>> begin EXERCISE MATERIALS
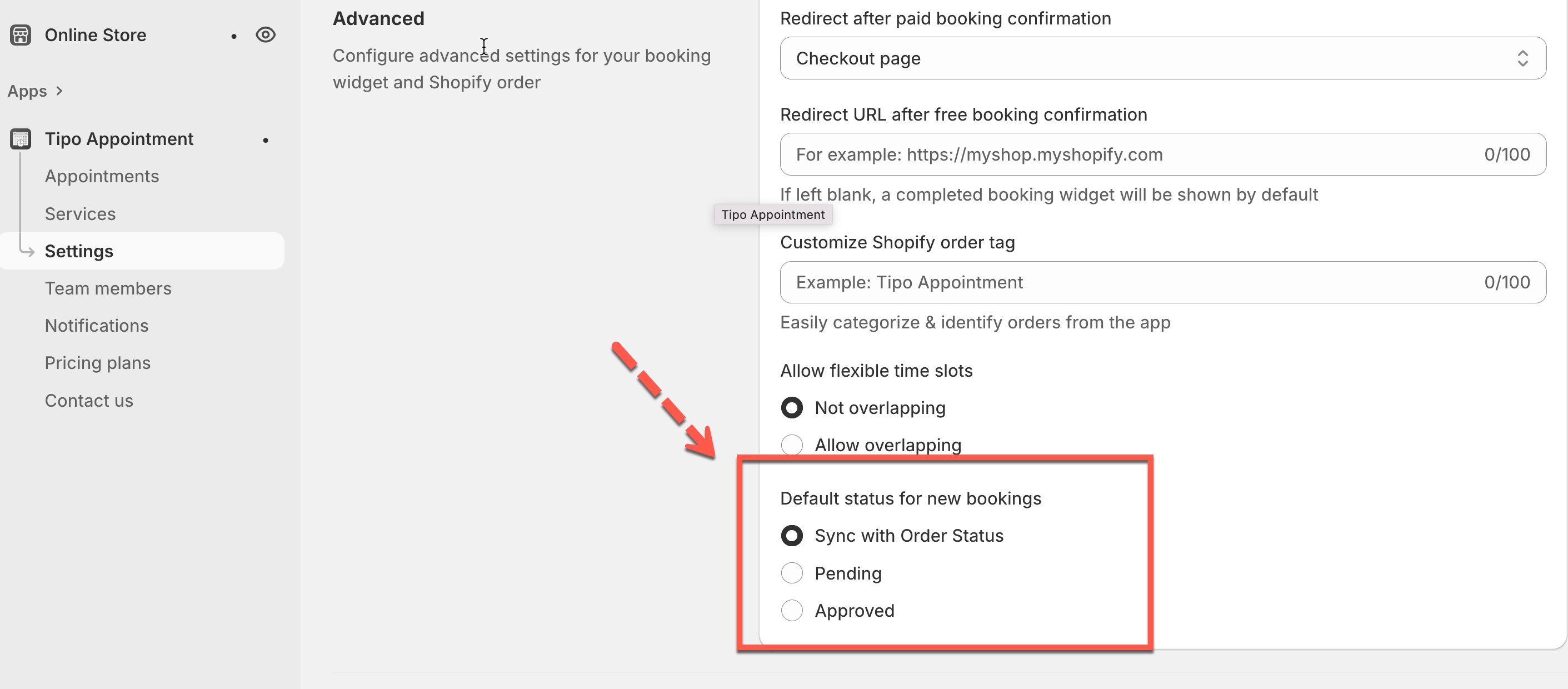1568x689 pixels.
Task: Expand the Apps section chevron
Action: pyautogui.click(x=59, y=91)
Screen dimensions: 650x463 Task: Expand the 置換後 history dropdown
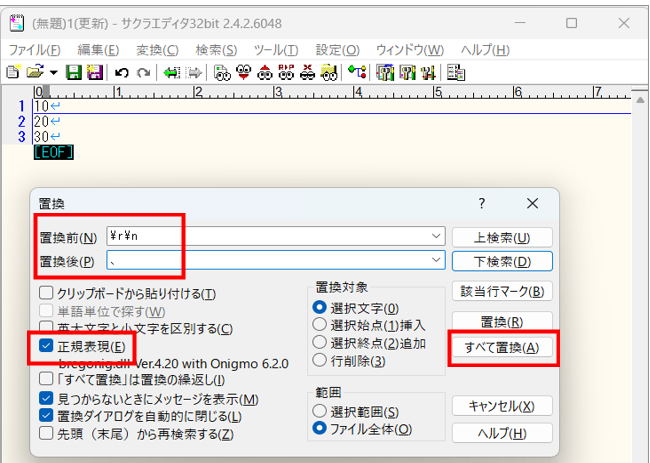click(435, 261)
>> end EXERCISE MATERIALS
## DIRECTIONS FOR THIS TASK
Rewrite the items above with "dropdown" replaced by "menu" and everything else unchanged. Leave the pictures out of your answer.

## RIGHT ANSWER
1568x689 pixels.
Task: Expand the Apps section chevron
Action: pyautogui.click(x=59, y=91)
Screen dimensions: 650x463 Task: Expand the 置換後 history menu
click(435, 261)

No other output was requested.